Content starts

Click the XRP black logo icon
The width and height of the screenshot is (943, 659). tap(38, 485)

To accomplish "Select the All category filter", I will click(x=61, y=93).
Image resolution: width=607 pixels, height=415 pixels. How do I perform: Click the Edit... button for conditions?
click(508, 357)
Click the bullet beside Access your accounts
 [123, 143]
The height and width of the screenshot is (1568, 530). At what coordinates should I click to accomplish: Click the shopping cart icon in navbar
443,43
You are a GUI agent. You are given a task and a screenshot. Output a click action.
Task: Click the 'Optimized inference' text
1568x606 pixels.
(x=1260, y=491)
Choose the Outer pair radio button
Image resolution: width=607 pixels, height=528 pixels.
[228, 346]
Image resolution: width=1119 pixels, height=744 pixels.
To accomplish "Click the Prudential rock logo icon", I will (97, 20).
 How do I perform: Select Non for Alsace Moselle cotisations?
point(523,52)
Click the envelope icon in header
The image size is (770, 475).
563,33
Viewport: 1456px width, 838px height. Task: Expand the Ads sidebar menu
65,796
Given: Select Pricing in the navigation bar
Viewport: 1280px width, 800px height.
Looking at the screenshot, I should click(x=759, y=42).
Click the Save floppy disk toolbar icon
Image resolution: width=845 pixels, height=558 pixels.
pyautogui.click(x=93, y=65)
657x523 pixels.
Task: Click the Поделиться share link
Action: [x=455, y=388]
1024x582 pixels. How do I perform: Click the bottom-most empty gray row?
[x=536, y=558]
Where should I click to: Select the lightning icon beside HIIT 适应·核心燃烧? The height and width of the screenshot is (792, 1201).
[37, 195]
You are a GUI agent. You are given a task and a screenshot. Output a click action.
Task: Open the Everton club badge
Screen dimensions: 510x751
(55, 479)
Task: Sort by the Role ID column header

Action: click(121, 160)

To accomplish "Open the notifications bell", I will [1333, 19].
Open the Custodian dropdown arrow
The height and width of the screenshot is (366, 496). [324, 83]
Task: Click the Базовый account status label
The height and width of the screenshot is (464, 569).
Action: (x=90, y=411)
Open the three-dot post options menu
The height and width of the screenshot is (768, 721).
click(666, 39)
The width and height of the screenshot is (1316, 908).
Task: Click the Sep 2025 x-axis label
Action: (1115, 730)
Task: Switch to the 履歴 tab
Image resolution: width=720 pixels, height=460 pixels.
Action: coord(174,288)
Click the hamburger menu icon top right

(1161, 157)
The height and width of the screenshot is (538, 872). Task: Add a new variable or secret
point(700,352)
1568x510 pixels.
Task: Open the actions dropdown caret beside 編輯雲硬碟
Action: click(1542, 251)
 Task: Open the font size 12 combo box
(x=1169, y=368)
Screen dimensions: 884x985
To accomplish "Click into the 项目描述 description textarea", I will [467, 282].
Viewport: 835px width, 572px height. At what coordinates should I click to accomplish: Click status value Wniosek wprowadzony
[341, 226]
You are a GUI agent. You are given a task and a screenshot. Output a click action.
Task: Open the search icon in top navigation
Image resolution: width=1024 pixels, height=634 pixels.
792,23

Content ends

* _REQUIREMENT_:
Scan the entries for lines holding the string "will", then copy every one of them.

* _ANSWER SPACE_:
To accomplish "Select the All category filter", I will click(x=61, y=93).
To accomplish "Click the Prudential rock logo icon", I will (97, 20).
To accomplish "Open the notifications bell", I will [1333, 19].
To accomplish "Click into the 项目描述 description textarea", I will [467, 282].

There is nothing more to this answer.